Basically: What if Mary Poppins came to save the mother—not the kids?
There’s a baseline of casual rage running through Jason Reitman and Diablo Cody’s Tully. It hooks you and reels you in. It’s the kind of comedic yet unresolved fury Charlize Theron plays so well—we can’t see it on her character’s face but we smell the smoke from the fire in her belly. It’s a domestic rage, an everyday how-did-I-end-up-here? The kind of deep dissatisfaction that comes from people calling your autistic son “quirky” one time too many, or when your eight year old daughter disses you with offhanded disappointment. Yeah, it’s funny…because if you don’t laugh you’re going to end up in jail on assault charges. This is the type of hidden rage that fuels Tully and its main character Marlo (Theron). And it works.
We start with her belly. It’s so very full. Marlo’s pregnancy seems to be a metaphor for the emotions she’s been swallowing. She and her husband (Ron Livingston) didn’t mean to have their third baby…but it’s not like he has to deal with it or anything (or that he’s even going to try). Their youngest child Jonah (Asher Miles Fallica) appears to be on the spectrum and they’re not quite sure how to help him. Yet his rage at the tiniest change parallels Marlo’s internal resistance to the woman she has become. As with her husband, the people who are supposed to help her, namely Jonah’s private school and its sweetly condescending principal, are only there to judge her and add to Marlo’s stress by threatening to eject her quirky kid. Meanwhile daughter Sarah (Lia Frankland) is feeling ignored and uses snark as a coping mechanism—she’s eight and she’s good at it.
Photo: Kimberly French/Focus Features
Enter the wonderfully pretentious brother, Craig (Mark Duplass). When Marlo tells him her body, “feels like an abandoned trash barge,” we’re pretty sure she means her life. Craig offers to pay for a night nurse because they’re all the rage; you actually get to sleep. It’s a good offer but Marlo can handle everything, she is a modern woman…yup…but then baby Mia is born…and the breasts are leaking (when they’re not on fire)…and the diaper genie is full…and sleep is a thing unknown…she’s never out of her pajamas…and her husband wants Julia Childs…and her daughter asks her point blank, “Mom, what’s wrong with your body?”

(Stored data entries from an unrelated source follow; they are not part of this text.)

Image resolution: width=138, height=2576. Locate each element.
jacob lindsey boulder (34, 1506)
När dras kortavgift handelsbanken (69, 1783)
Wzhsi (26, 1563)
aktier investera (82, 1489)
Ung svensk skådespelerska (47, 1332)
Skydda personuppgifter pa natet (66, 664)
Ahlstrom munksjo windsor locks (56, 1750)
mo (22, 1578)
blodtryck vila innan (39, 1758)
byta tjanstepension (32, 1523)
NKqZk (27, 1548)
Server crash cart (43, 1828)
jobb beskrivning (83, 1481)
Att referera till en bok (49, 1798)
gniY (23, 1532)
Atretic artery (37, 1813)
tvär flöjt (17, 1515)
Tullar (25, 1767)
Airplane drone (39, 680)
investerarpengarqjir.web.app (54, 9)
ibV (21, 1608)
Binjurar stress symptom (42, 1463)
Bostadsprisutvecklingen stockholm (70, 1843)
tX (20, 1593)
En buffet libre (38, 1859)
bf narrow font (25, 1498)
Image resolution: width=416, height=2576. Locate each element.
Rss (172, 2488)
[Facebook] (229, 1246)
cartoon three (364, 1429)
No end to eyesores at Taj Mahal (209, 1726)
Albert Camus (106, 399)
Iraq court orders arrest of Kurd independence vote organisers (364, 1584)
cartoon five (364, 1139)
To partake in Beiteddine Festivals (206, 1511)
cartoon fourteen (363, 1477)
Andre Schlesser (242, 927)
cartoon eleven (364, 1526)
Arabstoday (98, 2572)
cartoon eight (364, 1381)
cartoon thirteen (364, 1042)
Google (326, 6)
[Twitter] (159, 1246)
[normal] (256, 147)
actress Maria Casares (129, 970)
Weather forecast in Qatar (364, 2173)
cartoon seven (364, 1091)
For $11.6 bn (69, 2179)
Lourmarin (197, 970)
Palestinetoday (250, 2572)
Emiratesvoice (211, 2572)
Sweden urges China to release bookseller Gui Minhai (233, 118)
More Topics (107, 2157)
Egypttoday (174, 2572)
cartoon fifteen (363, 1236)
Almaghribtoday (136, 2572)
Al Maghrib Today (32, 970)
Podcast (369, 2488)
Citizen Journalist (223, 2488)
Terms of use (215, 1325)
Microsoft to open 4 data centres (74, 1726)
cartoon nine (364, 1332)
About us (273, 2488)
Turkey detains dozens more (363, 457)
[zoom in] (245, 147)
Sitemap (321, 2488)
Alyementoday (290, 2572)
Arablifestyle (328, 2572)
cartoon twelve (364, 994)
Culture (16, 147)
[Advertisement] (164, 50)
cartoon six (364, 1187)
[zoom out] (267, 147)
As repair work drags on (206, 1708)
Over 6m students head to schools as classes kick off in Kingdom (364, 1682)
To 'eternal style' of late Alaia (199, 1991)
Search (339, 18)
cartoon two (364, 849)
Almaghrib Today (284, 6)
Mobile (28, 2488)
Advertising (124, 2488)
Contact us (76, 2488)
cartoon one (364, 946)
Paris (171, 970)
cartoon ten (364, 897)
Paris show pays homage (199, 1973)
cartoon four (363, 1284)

It hurts to watch. Which is why you’re so relieved when the night nurse Tully (Mackenzie Davis) shows up to help Marlo out. From the moment she, almost, dances into the house Tully sparkles with hypnotic magnetism. She has no time for conventional bullshit—she’s there to soothe Marlo with hipster wisdom that somehow doesn’t grate because it feels earnest. So what if Tully clearly buys all her clothes from the 90s bin at the Goodwill? She reminds Marlo of who she is and that’s where the film takes off. There’s also a twist…
Photo: Kimberly French/Focus Features
I remember having a conversation with a friend about her struggles after becoming a wife and mother. She felt those roles had swallowed her alive. As the child of a magnificent woman, I reminded my friend that her identity hadn’t been changed to “mummy” or “wifey”. She still had a name that belonged only to her, dreams to fulfill, and that her children would benefit most from her happiness. They would learn how to live life fully from watching her. That’s what Diablo Cody is saying to all of us with Tully. It is Mary Poppins for Moms, a magical-realism fable for the fractured, and while it lags a bit in the middle there’s something truly satisfying about the way the character Tully holds up the mirror for Marlo to see all of herself. And perhaps to heal…
In the end: Tully is a quietly affecting film. I like that.